Mapper Input

This lesson explains concepts relating to input data for map tasks.

Mapper Inputs

Input splits

Our example demonstrates a simplistic scenario where the input is entirely contained in a single file for the MR job. In reality, the input to a MR job usually consists of several GBs of data. That data is split among multiple map tasks.

Each map task works on a unit of data called the input split.

Hadoop divides the MR job input into equal sized chunks. Each map task works on one chunk - the input split. A user can tweak the size of the input split. As a corollary, the number of map tasks spawned for a MR job is equal to the number of input splits.

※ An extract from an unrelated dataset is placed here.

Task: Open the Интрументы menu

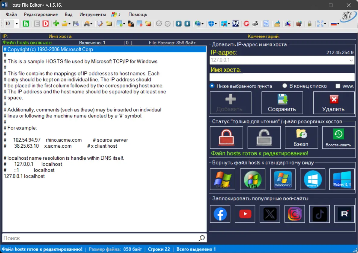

However, we walk a fine balance when working with input splits. A greater number of input splits means more map tasks for a MR job. In turn, the MR job processes faster because the map tasks work in parallel on individual splits. However, too many input splits come with a corresponding increase in the overhead for managing splits and creating map tasks. After a point, the management overhead becomes the dominating factor in job execution. Generally, the HDFS block size (default 128 MB) is considered a good split size. The maximum and minimum split sizes can be adjusted through configuration.

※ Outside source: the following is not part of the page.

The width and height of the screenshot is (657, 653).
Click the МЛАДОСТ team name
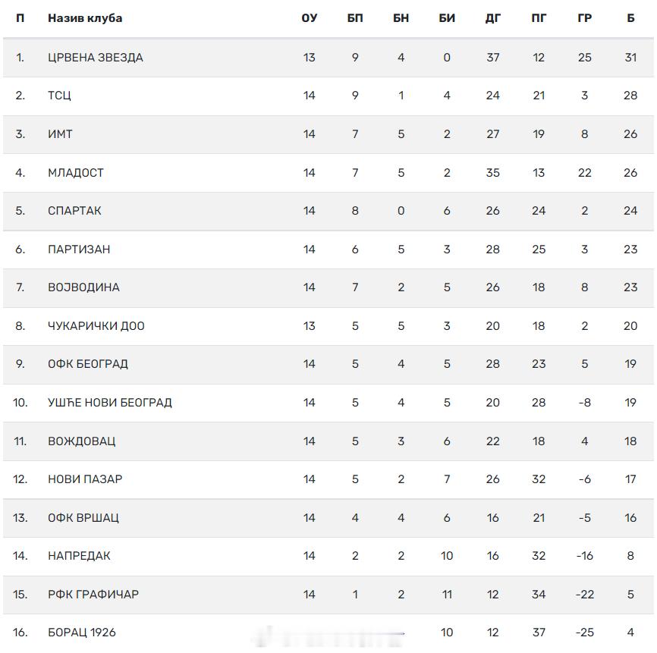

Remember that the input split is a logical concept and represented by a Java abstract class InputFormat. The class definition is taken from the code base:

public abstract class InputSplit {
    public InputSplit() {
    }

    public abstract long getLength() throws IOException, InterruptedException;

    public abstract String[] getLocations() throws IOException, InterruptedException;

    @Evolving
    public SplitLocationInfo[] getLocationInfo() throws IOException {
        return null;
    }
}

Input split doesn’t contain the data, but rather a reference to the data. The MapReduce framework tries to schedule map tasks as close as possible to the split’s data.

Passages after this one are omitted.